Blocking AREG-EGFR signaling attenuates pan-arterial fibrosis in chronic cardiac allograft rejection.

BACKGROUND: Cardiac allograft vasculopathy (CAV) is a major barrier to long-term survival after heart transplantation, characterized by progressive vascular remodeling and luminal narrowing. Fibrosis is one of the key pathological features of CAV progression, but its underlying mechanisms remain unclear. This study aims to investigate the mechanisms of CAV-associated vascular fibrosis and explore potential therapeutic targets. METHODS: Clinical specimens from the aorta (AO), pulmonary artery (PA), and coronary artery (CA) of CAV and control (Ctrl) groups were analyzed using single-cell RNA sequencing (scRNA-seq). Further validation was performed using a mouse arterial transplantation model. RESULTS: This study found that vascular fibrosis occurs extensively in AO, PA, and CA, rather than being confined to CA alone. scRNA-seq analysis revealed that increased fibroblasts (FBs) and extracellular matrix (ECM) remodeling are common features across all three vascular regions.
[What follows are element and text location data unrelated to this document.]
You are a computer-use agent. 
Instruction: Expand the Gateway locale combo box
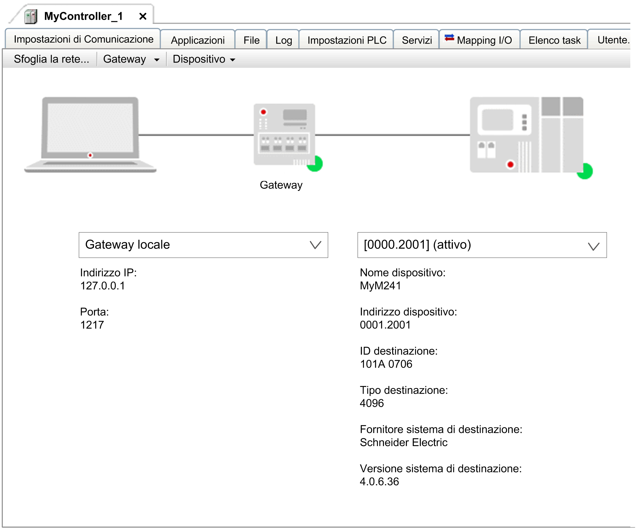(315, 245)
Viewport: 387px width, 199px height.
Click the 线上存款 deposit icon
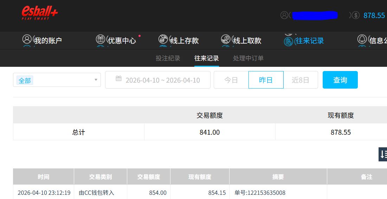163,39
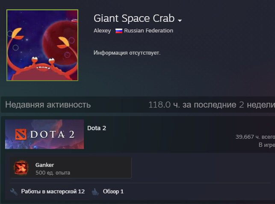Click the thumbs-up review icon

tap(95, 192)
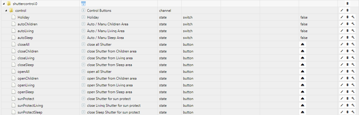Toggle the autoChildren false value

[304, 24]
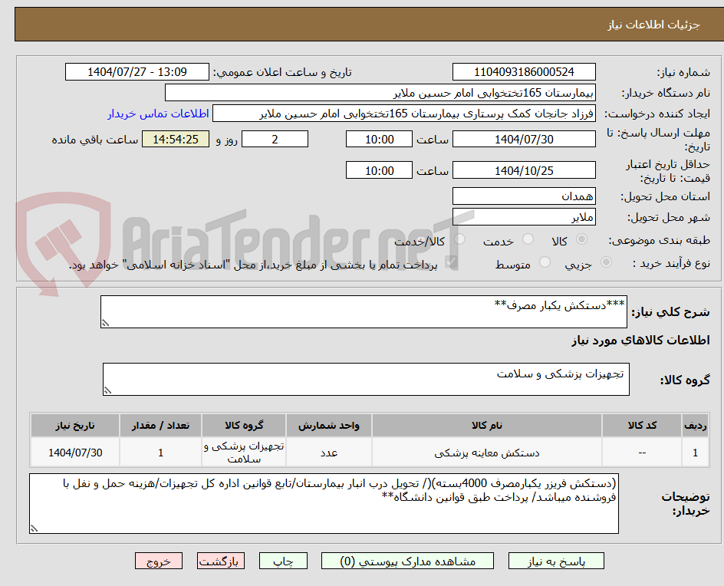Select the "کالا" classification radio button

tap(581, 239)
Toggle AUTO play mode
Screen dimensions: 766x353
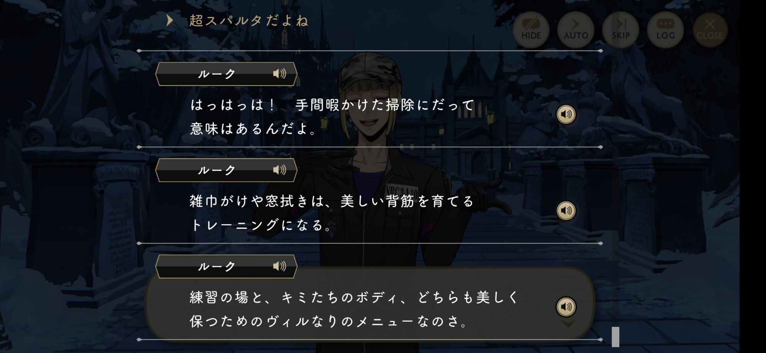[576, 29]
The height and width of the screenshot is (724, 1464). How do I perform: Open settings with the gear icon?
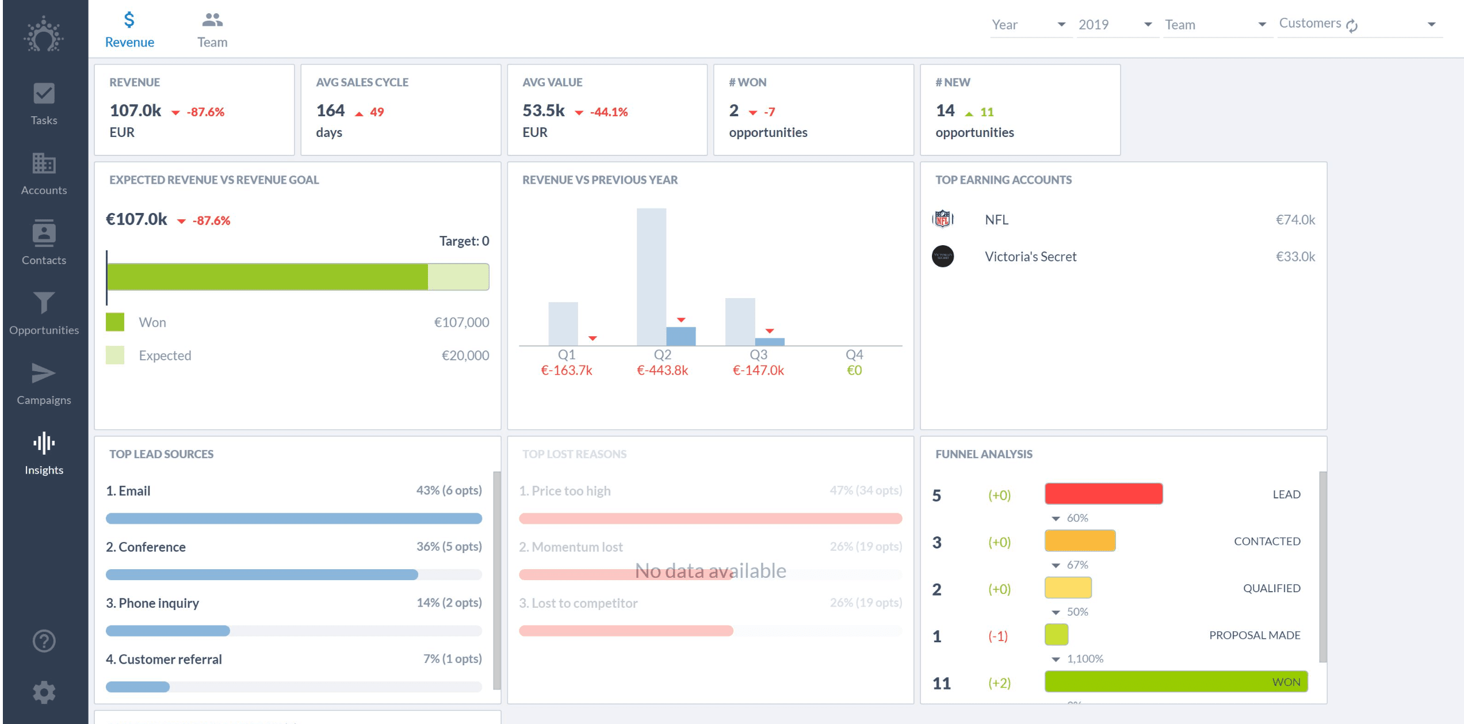point(44,692)
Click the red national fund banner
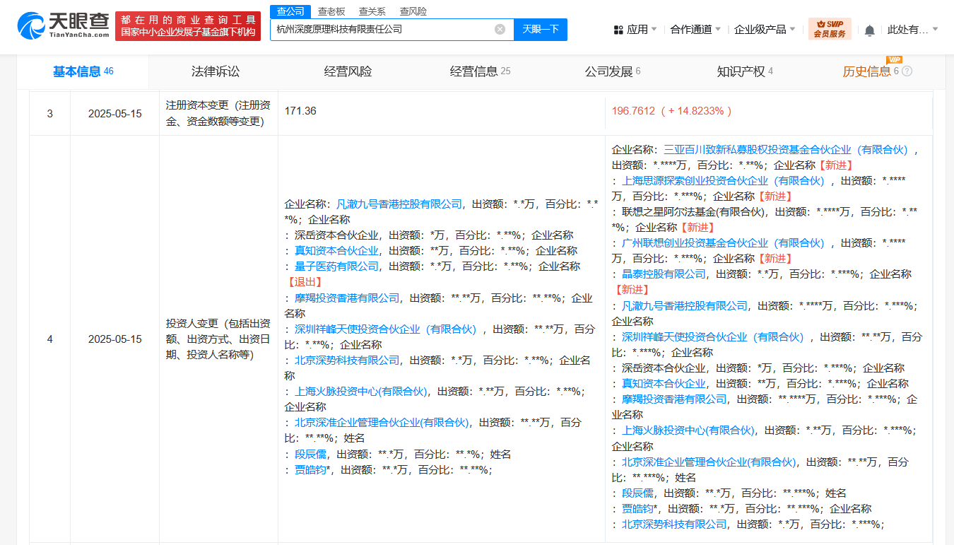This screenshot has width=954, height=545. point(188,26)
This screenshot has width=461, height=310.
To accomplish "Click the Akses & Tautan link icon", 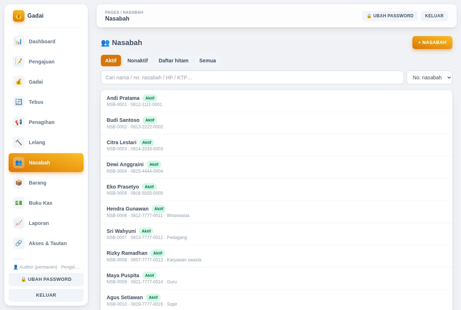I will (x=19, y=243).
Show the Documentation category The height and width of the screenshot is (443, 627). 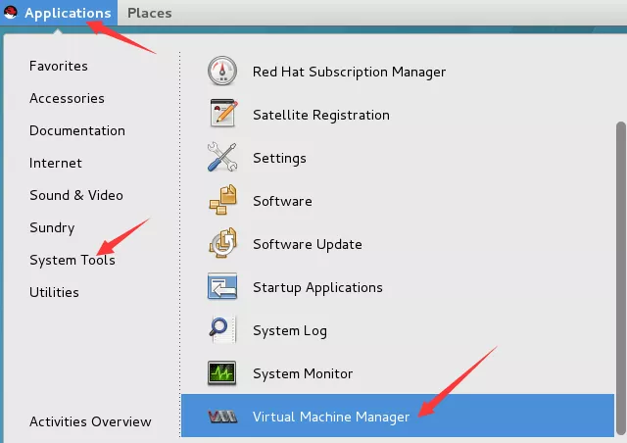pos(77,130)
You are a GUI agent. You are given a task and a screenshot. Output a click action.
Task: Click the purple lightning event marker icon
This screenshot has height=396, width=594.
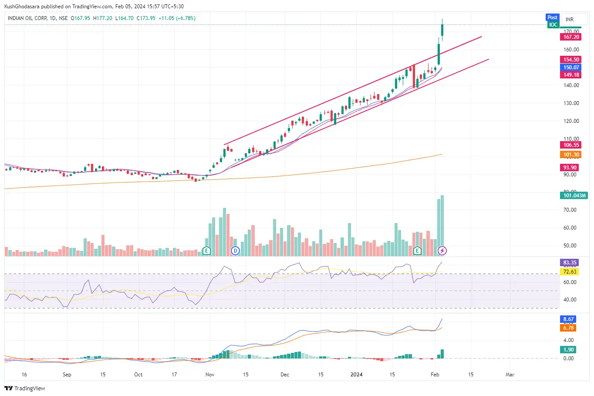(442, 250)
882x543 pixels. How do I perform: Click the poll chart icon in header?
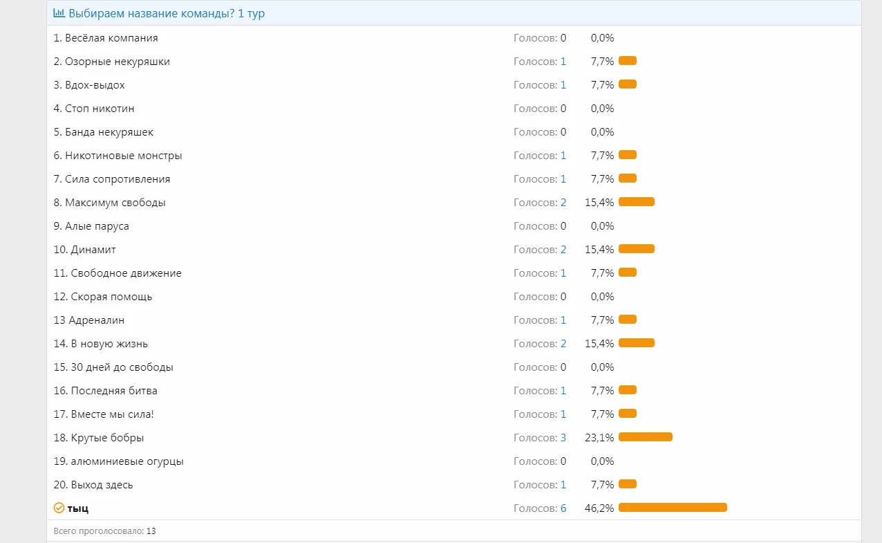point(59,13)
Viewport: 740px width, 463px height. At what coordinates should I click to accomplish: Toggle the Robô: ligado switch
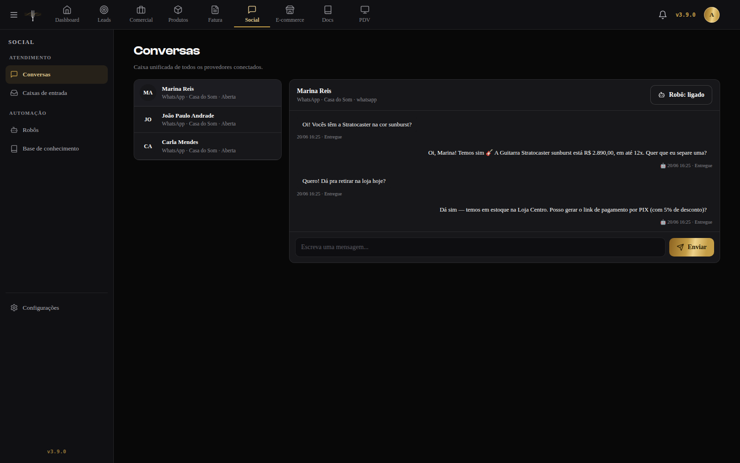click(x=681, y=95)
Cell-cell interaction analysis showed that T cells promote FB activation via AREG-EGFR. Two murine transplantation models further confirmed that blocking AREG-EGFR signaling significantly reduces fibrosis. CONCLUSION: Pan-arterial fibrosis represents a unifying pathological process across major vascular territories in CAV. Targeting fibrotic remodeling may offer a promising adjunctive strategy to improve long-term graft outcomes.